Thursday, July 14, 2011

In Granny's House


     We didn't say," Pap's house", it was always "Granny's". I thought about that as a child and felt it a bit unfair toward Pap, and tried all I could to pay more attention to him, I'm not sure he even noticed, and now years later, Pap's gone and I think he was relieved to give the burden of our attention to her, and so it remained Granny's house.
   Of course it was Granny's house. She is the one who loved us, made bread and gave us a lump of dough to work. Faithfully she made homemade yogurt, canned applesauce and plum jam, even my children know about Granny's peanut butter cookies. She talked to us about Jesus and let us listen to the man on tape who talked about Jesus. She saved every work of art and hung them above the kitchen table as relics of a past when we were there to need her love, her way of loving.
  Granny is the needy one. I think that she wasn't loved enough as a child and often struggles to express her love that gets misunderstood. She was stricken with polio as a toddler and orphaned soon after. During the depression no one wanted to take in another mouth to feed so she and her two brothers were sent off to the Connie Maxwell Orphanage. They grew up there under strict rules and supervision, without individual attention or personal instruction that a mother would administer. A good life physically speaking, but emotionally unsupported. It was the Depression and there were many children.

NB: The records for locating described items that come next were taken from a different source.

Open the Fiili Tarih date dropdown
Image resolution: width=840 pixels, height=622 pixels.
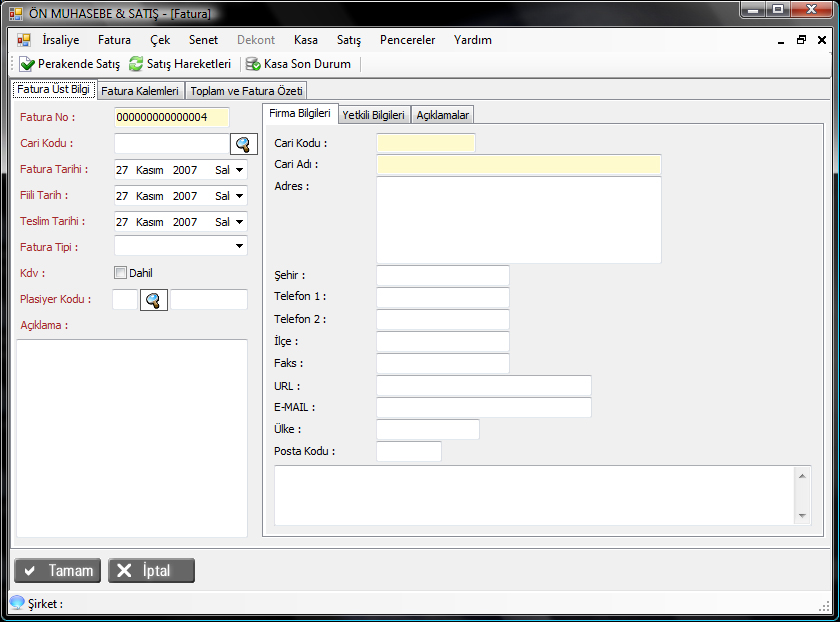(240, 196)
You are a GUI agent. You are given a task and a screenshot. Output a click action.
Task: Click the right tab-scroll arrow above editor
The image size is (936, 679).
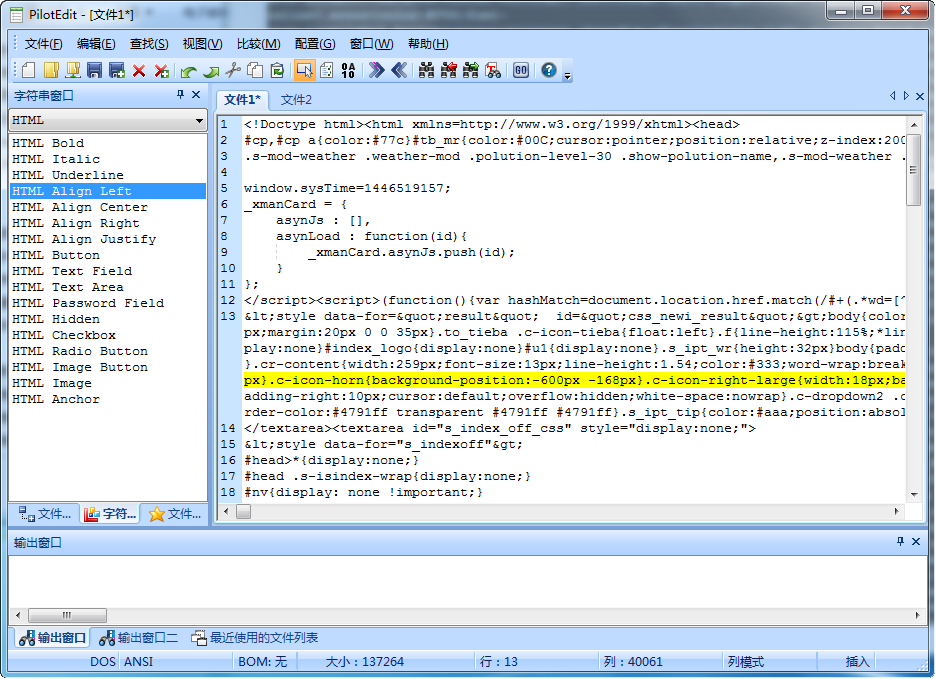906,96
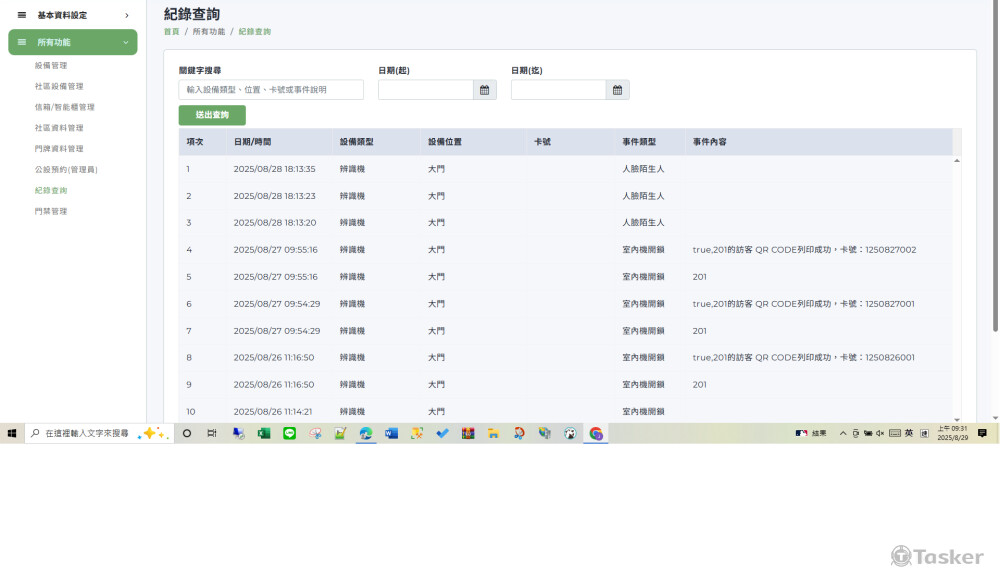The image size is (1000, 577).
Task: Click the 送出查詢 button
Action: [212, 115]
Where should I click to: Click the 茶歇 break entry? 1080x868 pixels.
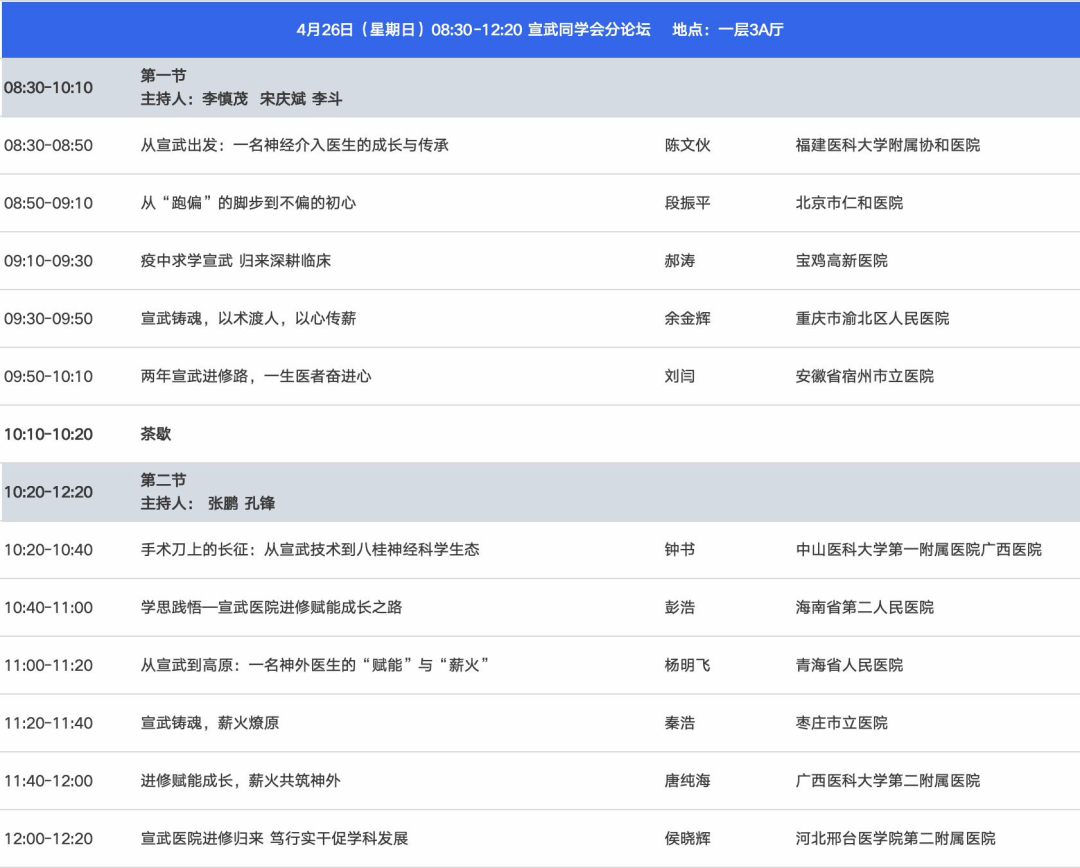[x=156, y=434]
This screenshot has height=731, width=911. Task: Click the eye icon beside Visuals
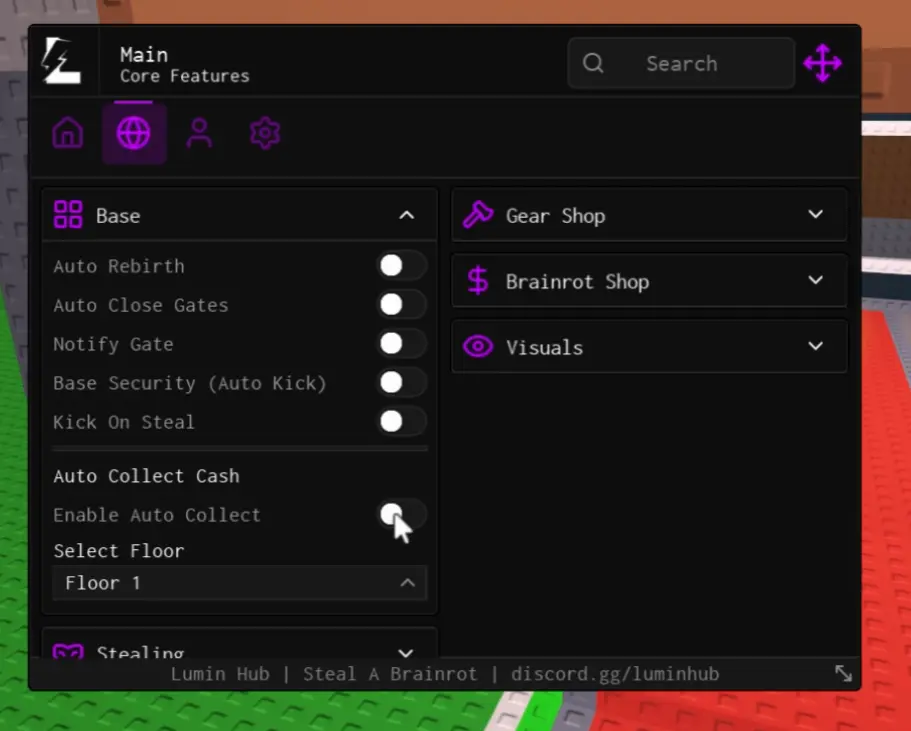coord(478,347)
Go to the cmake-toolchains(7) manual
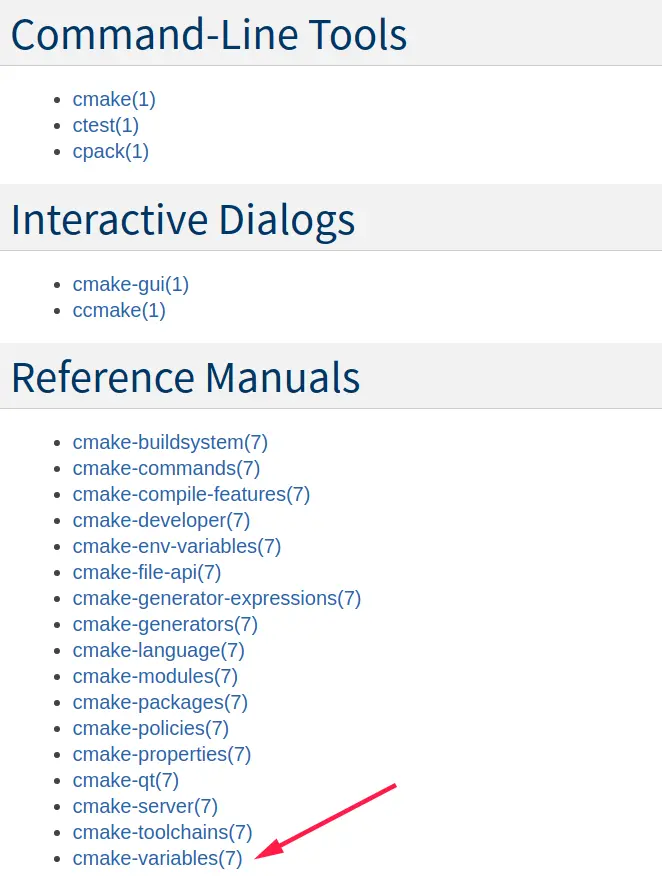Screen dimensions: 662x876 [x=162, y=832]
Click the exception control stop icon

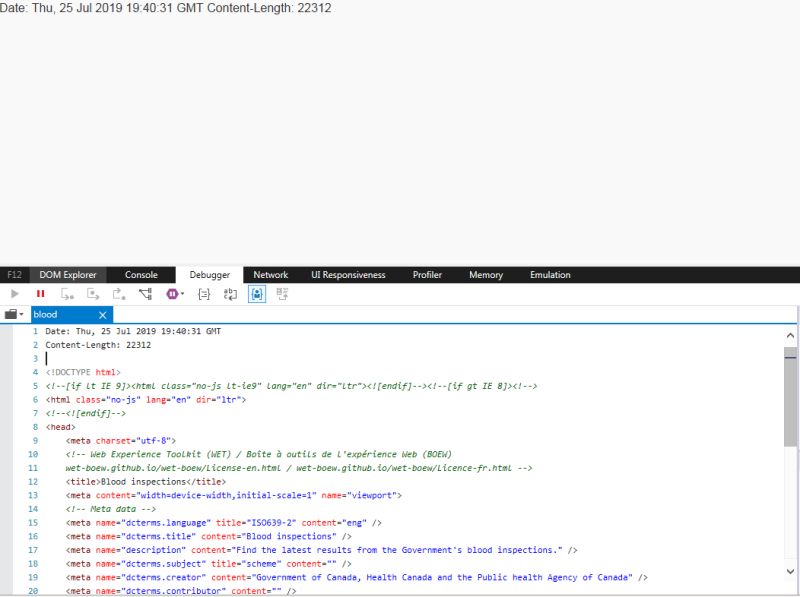171,293
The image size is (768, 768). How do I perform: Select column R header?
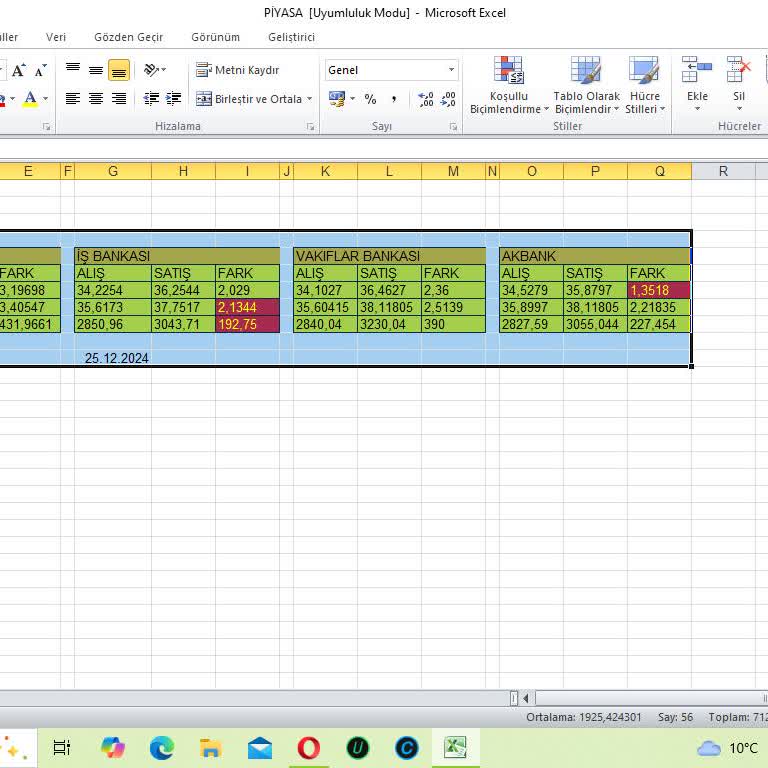click(723, 171)
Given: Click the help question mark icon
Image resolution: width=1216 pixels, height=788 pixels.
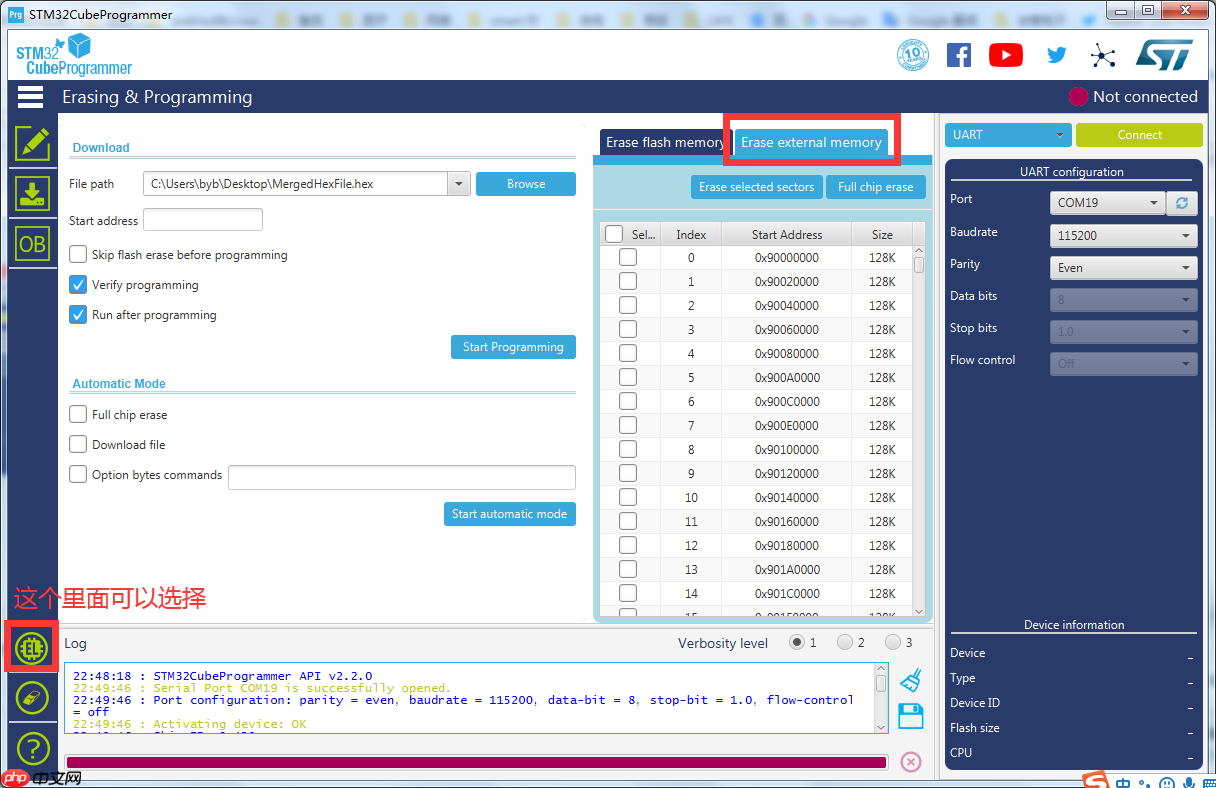Looking at the screenshot, I should pyautogui.click(x=32, y=747).
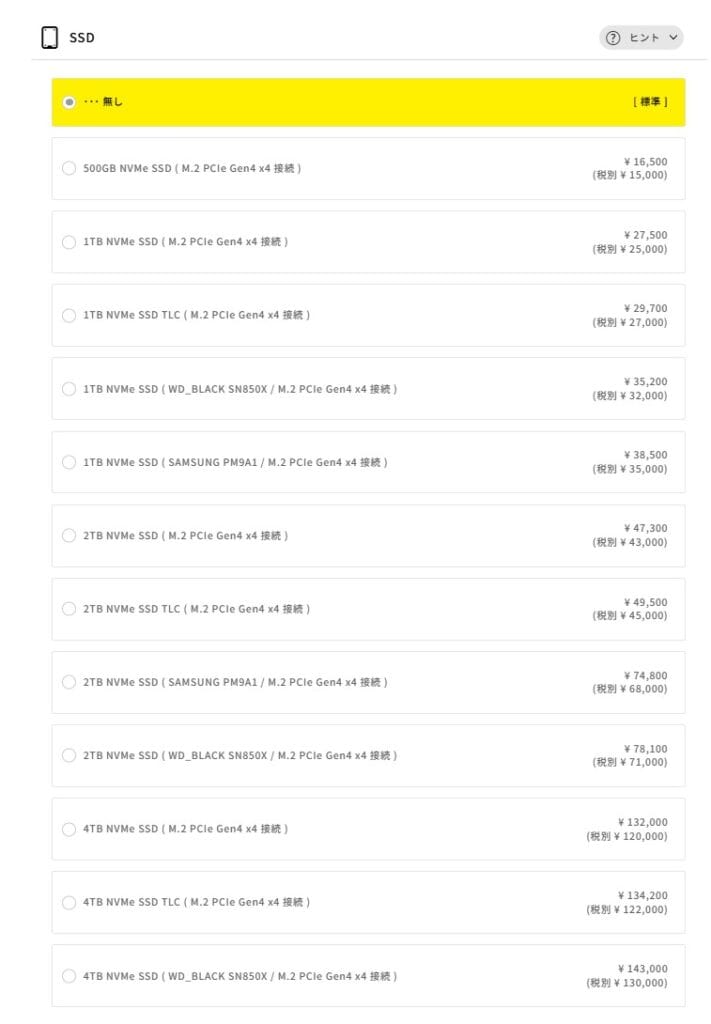Expand the ヒント dropdown chevron

pyautogui.click(x=673, y=38)
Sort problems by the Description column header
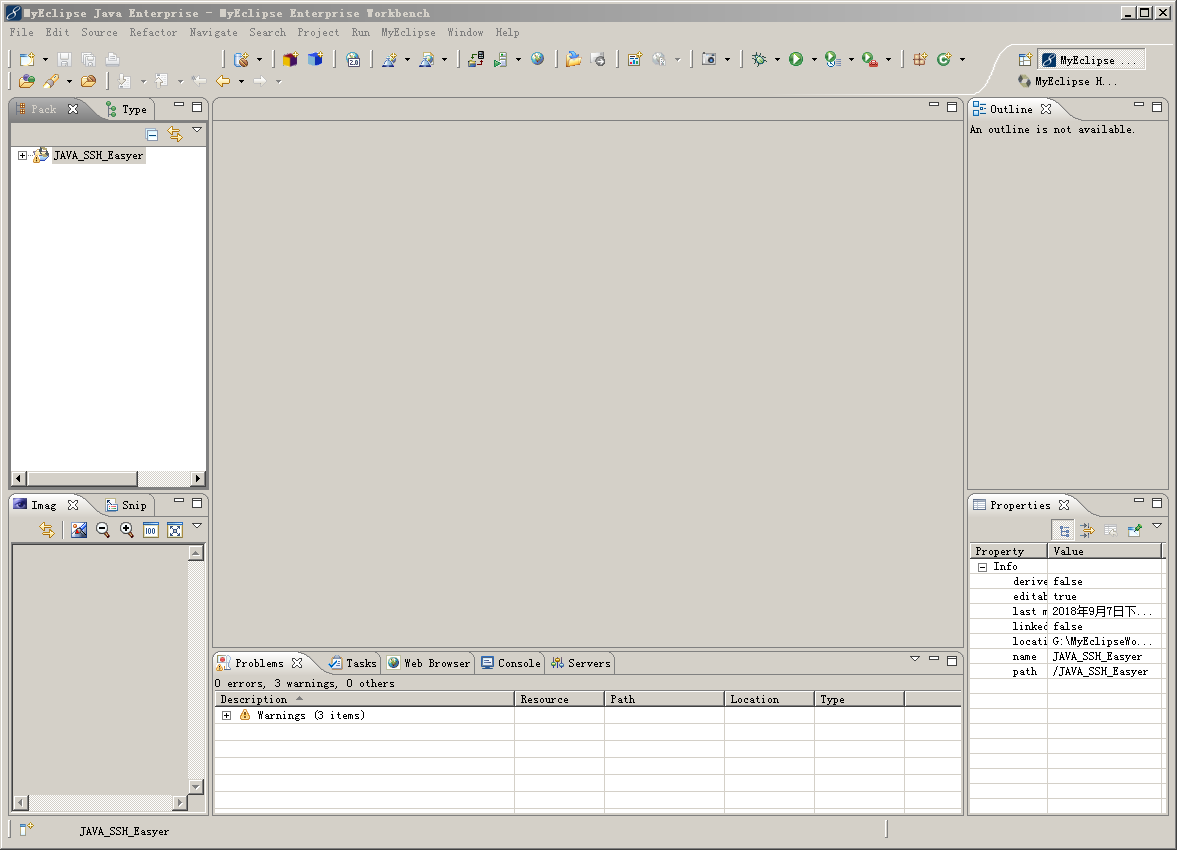This screenshot has height=850, width=1177. point(254,699)
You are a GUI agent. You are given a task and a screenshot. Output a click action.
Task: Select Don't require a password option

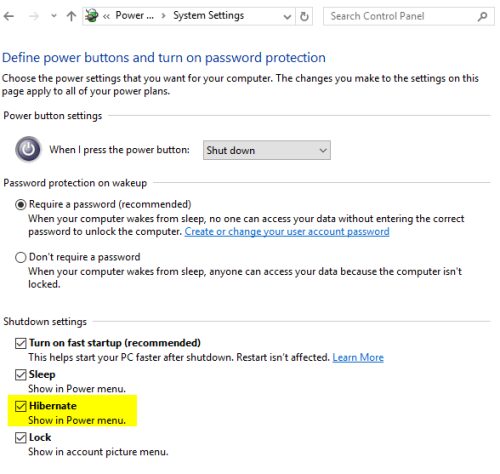[x=21, y=257]
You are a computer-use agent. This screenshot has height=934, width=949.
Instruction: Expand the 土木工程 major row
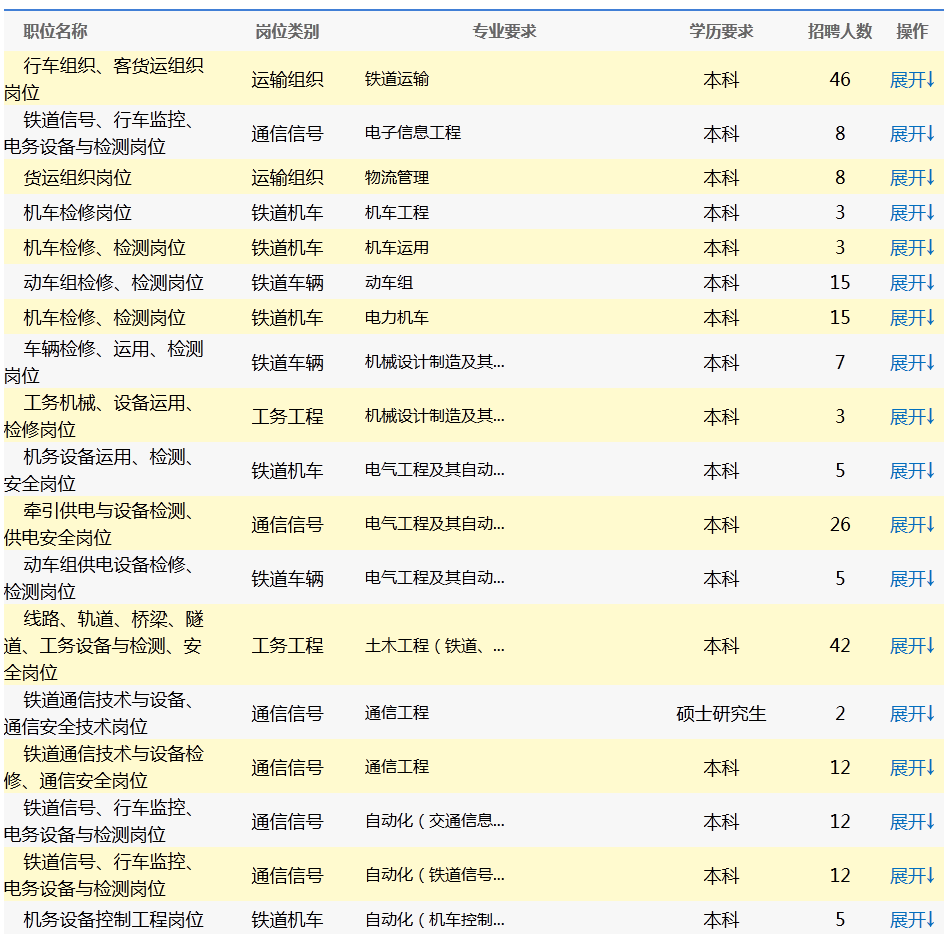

   The stories Granny tells have often made me think of writing a book...another time and not here.
   Last week the children and I went to visit and help out as much as we could around the house. Everything I did made me rethink how I viewed her, her lifestyle, her faith and convictions. I reviewed them because when I was a little girl it was Granny. Older with children of my own I want to know who? Do outside people understand her and where she came from? The life style suggests that this is a simple Appalachian lady who hasn't been off the mountain in years, to be pitied for her poverty and primitive living conditions.
  Last winter Joseph Branham had a few gentlemen to come to my Granny's and to ask her if she would give her testimony. They filmed her and wrote an piece for  Catch the Vision ( her testimony starts about half way through the video clip) . While they were there they helped her take care of several things that hadn't been done to winterize her house. I was very touched by their benevolence.But I was filled with mixed feelings about the article in the magazine. Granny was portrayed as  lonely, poverty stricken, frail. Is she really that way and I can't see it?
  Josephine Jarvis is commonly misunderstood. I tried to find the words that would describe her lifestyle : chosen solitude, unmaterialistic solitude. She has everything she wants (except her family living beside her, and in that she is lonely). Granny has it all in the shape of books, reel-to-reel, cassette tapes, CDs, and MP3s. She has her quiet that gives her the liberty to pray for her loved ones as often as she feels their need, it is what gives her strength.  She doesn't need or long for material goods. As well as her spiritual condition she is concerned for her physical well being also. She looks forward to the box of vitamins that are coming in the mail, that, after extensive research, she has ordered.
  So many people look at her and her apparent state of want and desire to pity her. They can't see except through their own eyes the things she lacks that would appear to make her life easier. She doesn't want, she has. She is the kind that has two coats so as to give you one. She doesn't keep she gives.
 The older I get the more I understand her. Let her have her peace and quiet in this crazy world, she just wants to stay back in her hollow and talk to the Lord. Let her save every yogurt container she has ever opened, she might make some fudge and need a container to send it home with you. Let her get some vitamins for you  that she thinks would help you, you never know, she might know what she's talking about.